• _HOW TO COMPLETE THIS TASK_
With every mark kept, transcribe all of the records.
(AVAILABLE RECORDS)
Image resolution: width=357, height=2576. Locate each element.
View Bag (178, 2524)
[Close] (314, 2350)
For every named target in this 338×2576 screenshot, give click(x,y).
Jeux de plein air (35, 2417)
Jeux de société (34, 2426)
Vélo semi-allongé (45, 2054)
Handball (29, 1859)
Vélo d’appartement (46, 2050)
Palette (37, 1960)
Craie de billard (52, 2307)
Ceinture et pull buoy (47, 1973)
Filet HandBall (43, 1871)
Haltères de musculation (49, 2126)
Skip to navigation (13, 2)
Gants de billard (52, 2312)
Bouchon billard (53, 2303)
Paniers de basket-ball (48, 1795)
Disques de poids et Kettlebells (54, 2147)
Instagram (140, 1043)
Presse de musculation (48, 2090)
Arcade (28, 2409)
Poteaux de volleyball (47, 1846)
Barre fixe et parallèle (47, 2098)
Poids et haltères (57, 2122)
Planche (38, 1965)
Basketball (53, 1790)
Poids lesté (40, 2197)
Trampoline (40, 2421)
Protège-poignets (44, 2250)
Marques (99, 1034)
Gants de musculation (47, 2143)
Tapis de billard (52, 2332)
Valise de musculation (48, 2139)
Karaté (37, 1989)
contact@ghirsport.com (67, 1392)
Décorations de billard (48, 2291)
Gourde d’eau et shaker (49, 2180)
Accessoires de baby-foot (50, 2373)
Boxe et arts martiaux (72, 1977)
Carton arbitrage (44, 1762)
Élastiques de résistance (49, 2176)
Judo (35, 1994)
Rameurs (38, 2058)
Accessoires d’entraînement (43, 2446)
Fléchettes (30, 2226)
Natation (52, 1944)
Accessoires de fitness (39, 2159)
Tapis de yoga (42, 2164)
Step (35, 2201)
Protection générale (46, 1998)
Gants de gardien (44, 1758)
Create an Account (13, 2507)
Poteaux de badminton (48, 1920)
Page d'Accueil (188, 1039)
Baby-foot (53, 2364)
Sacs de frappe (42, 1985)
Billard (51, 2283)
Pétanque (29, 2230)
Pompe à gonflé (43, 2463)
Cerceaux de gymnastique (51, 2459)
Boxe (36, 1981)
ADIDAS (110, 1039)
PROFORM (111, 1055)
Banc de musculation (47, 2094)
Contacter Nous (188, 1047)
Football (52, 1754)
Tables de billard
(End AVAILABLE RECORDS)
• _EXPECTED OUTPUT_
Image resolution: width=357, height=2576. Locate each element.
View Bag (178, 2524)
[Close] (314, 2350)
For every named target in this 338×2576 screenshot, give click(x,y).
Jeux de plein air (35, 2417)
Jeux de société (34, 2426)
Vélo semi-allongé (45, 2054)
Handball (29, 1859)
Vélo d’appartement (46, 2050)
Palette (37, 1960)
Craie de billard (52, 2307)
Ceinture et pull buoy (47, 1973)
Filet HandBall (43, 1871)
Haltères de musculation (49, 2126)
Skip to navigation (13, 2)
Gants de billard (52, 2312)
Bouchon billard (53, 2303)
Paniers de basket-ball (48, 1795)
Disques de poids et Kettlebells (54, 2147)
Instagram (140, 1043)
Presse de musculation (48, 2090)
Arcade (28, 2409)
Poteaux de volleyball (47, 1846)
Barre fixe et parallèle (47, 2098)
Poids et haltères (57, 2122)
Planche (38, 1965)
Basketball (53, 1790)
Poids lesté (40, 2197)
Trampoline (40, 2421)
Protège-poignets (44, 2250)
Marques (99, 1034)
Gants de musculation (47, 2143)
Tapis de billard (52, 2332)
Valise de musculation (48, 2139)
Karaté (37, 1989)
contact@ghirsport.com (67, 1392)
Décorations de billard (48, 2291)
Gourde d’eau et shaker (49, 2180)
Accessoires de baby-foot (50, 2373)
Boxe et arts martiaux (72, 1977)
Carton arbitrage (44, 1762)
Élastiques de résistance (49, 2176)
Judo (35, 1994)
Rameurs (38, 2058)
Accessoires d’entraînement (43, 2446)
Fléchettes (30, 2226)
Natation (52, 1944)
Accessoires de fitness (39, 2159)
Tapis de yoga (42, 2164)
Step (35, 2201)
Protection générale (46, 1998)
Gants de gardien (44, 1758)
Create an Account (13, 2507)
Poteaux de badminton (48, 1920)
Page d'Accueil (188, 1039)
Baby-foot (53, 2364)
Sacs de frappe (42, 1985)
Billard (51, 2283)
Pétanque (29, 2230)
Pompe à gonflé (43, 2463)
Cerceaux de gymnastique (51, 2459)
Boxe (36, 1981)
ADIDAS (110, 1039)
PROFORM (111, 1055)
Banc de musculation (47, 2094)
Contacter Nous (188, 1047)
Football (52, 1754)
Tables de billard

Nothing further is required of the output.